GeForce4 Ti Overclocking Procedure

The procedure for upgrading the GeForce4 Ti 4400's cooling system will be extremely similar to what we did to the MX 440, except that we will not be swapping the heatsink for another.

For better heat transfer between the GPU and the heatsink we applied some Arctic Silver 3 thermal grease, but to do so we need to remove the heatsink. Once again, remove the push-pins from the two holding clamps, and then just push the clamps upwards, toward the GPU. As with the GeForce4 MX, the specific brand and design dictate whether you will find basic heatsink compound or a thermal pad underneath.

If it is thermal compound, this will be come quite evident when the first clip is pushed out, so take extreme care in keeping the HSF from sliding loose. If it is a thermal pad, some pressure may be needed to fully remove it, as well as scraping off (plastic or fingernail only) the excess material that is left behind.

As with the GeForce4 MX 440 procedure, the heatsinks were affixed using Arctic Alumina epoxy. After mixing it into the appropriate 50/50 concoction, very small amounts of the epoxy need to be carefully applied to the center of each BGA memory chip.

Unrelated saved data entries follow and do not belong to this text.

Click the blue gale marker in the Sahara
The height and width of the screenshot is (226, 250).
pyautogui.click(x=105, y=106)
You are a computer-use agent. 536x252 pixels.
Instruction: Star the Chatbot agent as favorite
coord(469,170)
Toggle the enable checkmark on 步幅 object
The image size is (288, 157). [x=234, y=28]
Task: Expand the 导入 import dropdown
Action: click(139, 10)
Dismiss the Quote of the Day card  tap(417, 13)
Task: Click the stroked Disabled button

A small amount of epoxy is critical as if there is too much it will leak over the sides of the chip as you press down on the heatsink that could damage your expensive new board. Keep the board totally flat and each application of the epoxy should be given at least five to ten minutes to harden before using the board. To be on the safe side, take a 15 minute break after the task is finished.

Overclocking Results

The method used for increasing the core and memory speeds of the GeForce4 cards is totally up to you. Most simply update their system with the Coolbits registry addition, thereby giving access to the overclocking settings through the Detonator reference drivers. Many retail boards ship with their overclocking features auto-enabled and there are many other utilities like RivaTuner and NVMax available as well.

Before we finalized our maximum GeForce4 MX 440 and GeForce4 Ti 4400 overclock levels, we ran ten loops of 3DMark2001 SE to make sure the system would not crash. We also ensured that no artifacts or other visual anomalies were produced during any of the runs. When overclocking, sometimes a graphics card will produce visual anomalies such as little dots or flashing textures, rather than crashing outright.

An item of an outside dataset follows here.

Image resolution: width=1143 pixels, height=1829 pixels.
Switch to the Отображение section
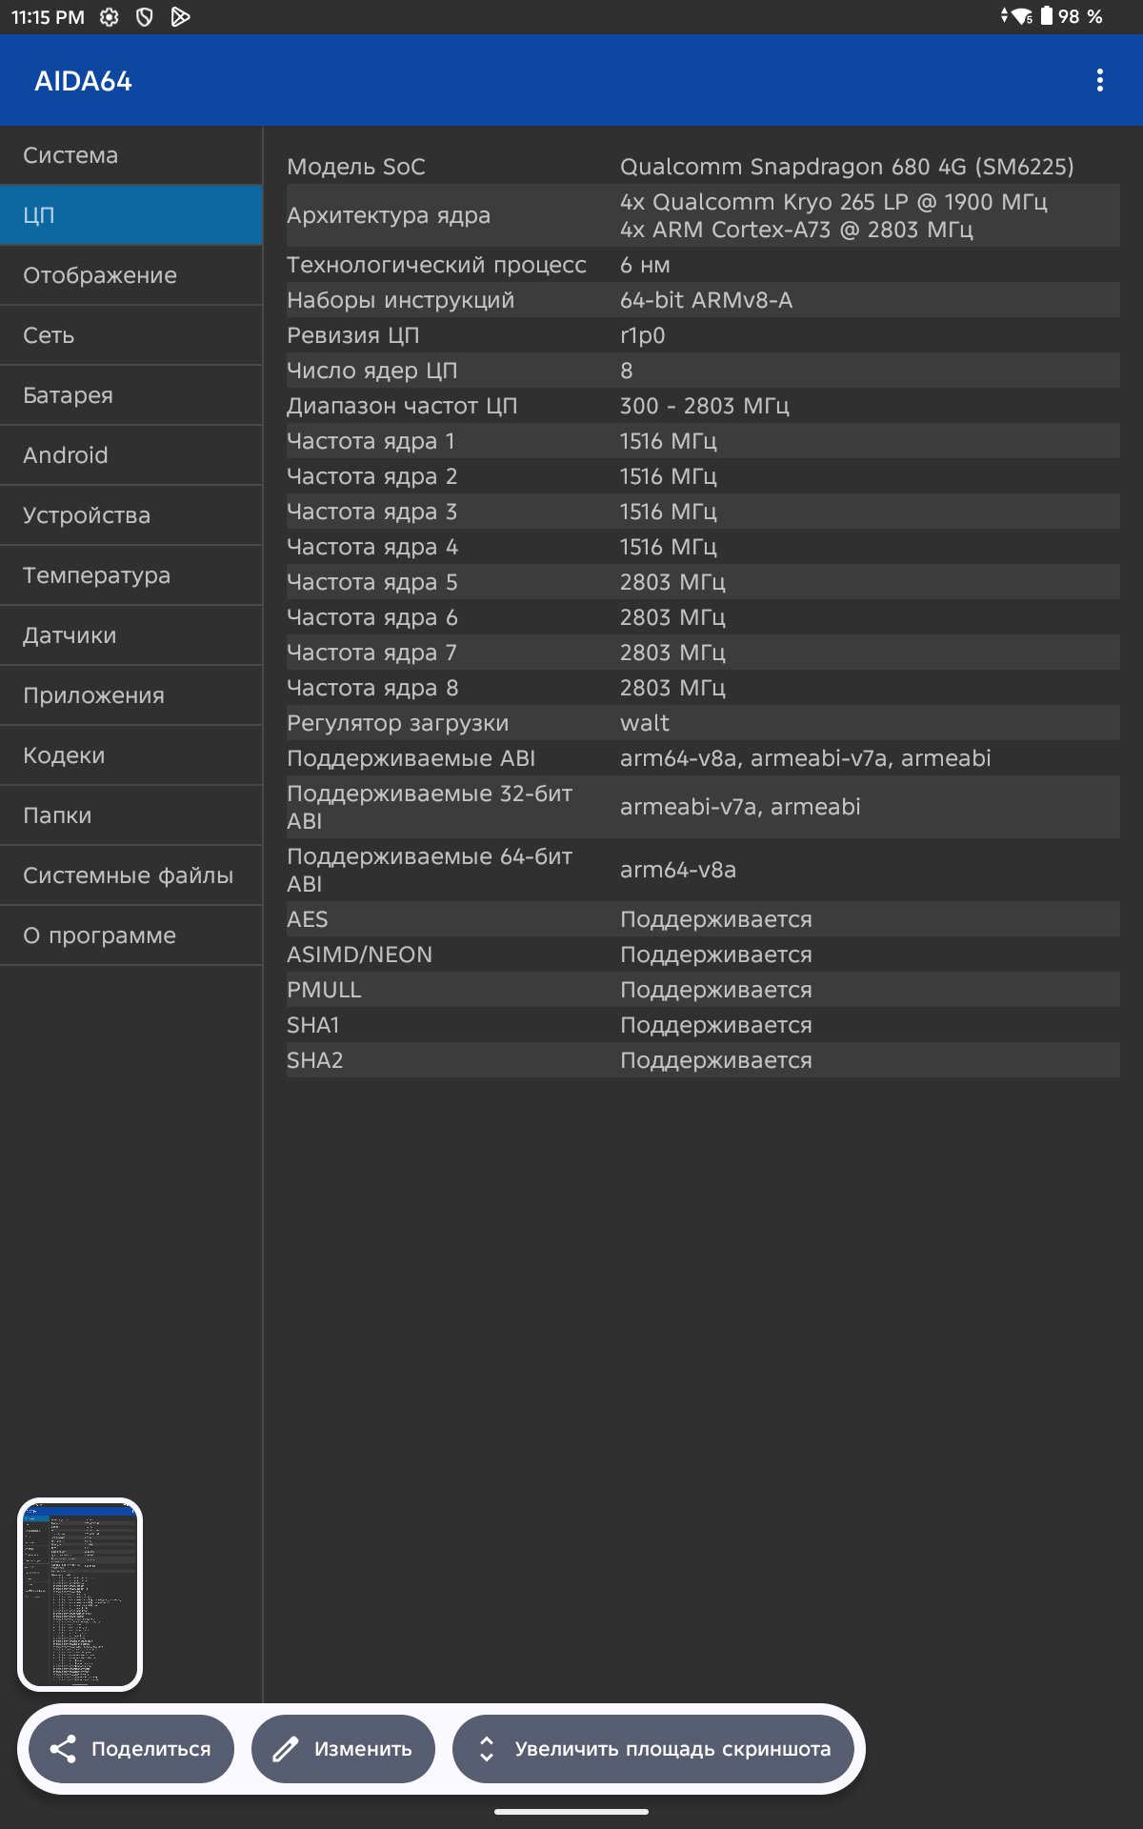130,275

This is most common with overstepping the boundaries of your card memory, while jacking the core speed into the outer limits is far more prone to a heat-related, hard crash. The frequency and severity of the artifacts can most often be attributed to the level one overclocks. To demonstrate what artifacts look like in games, here is a screenshot of Quake 3 taken after we overclocked the GeForce4 MX 440 a little too high. Take note of the little black dots present in the image, especially along the left portion fo the screenshot.

Our final overclocking results for both cards were somewhat of a mixed bag. The Ti4400 (stock speed 275 MHz core and 550 MHz memory) was a bit of a disappointment. The memory heatsinks didn't seem to help overall cooling that much, nor did the presence of AC3 thermal grease. Our maximum overclock (302MHz core and 655MHz Memory) still exceeded the Ti4600 at stock speed, but not by much. While this is certainly nothing to sneeze at, but prior to any extra cooling, we could still achieve 300 MHz on the core and 640 MHz effective DDR with the memory.

The VisionTek GeForce4 MX 440 actually did quite well with the enhanced cooling power provided by the Crystal Orb cooler and the memory sinks. The stock speed for the MX440 is 270MHz on the core and 400MHz on the memory, and with the active cooling we were able to squeeze out 305MHz on the core, a full 35MHz faster than the stock speed. This exceeded the more expensive GeForce4 MX460, which has a stock core speed of 300MHz.

We were able to get the memory on the VisionTek GeForce4 MX 440 up to 520MHz effective DDR, which is a full 120MHz (DDR) faster than what the 5ns memory is rated for. Before the extra cooling was applied we could achieve 295 MHz on the core and 510 MHz DDR on the memory; and once again we see that the memory heatsinks did not do all that much for the memory only allowing us to gain an extra 10 MHz. The core speed increase may have only been 10 MHz over standard cooling, but this represents a much higher percentage jump (from 295 to 305 MHz) compared to the memory (510 MHz to 520 MHz).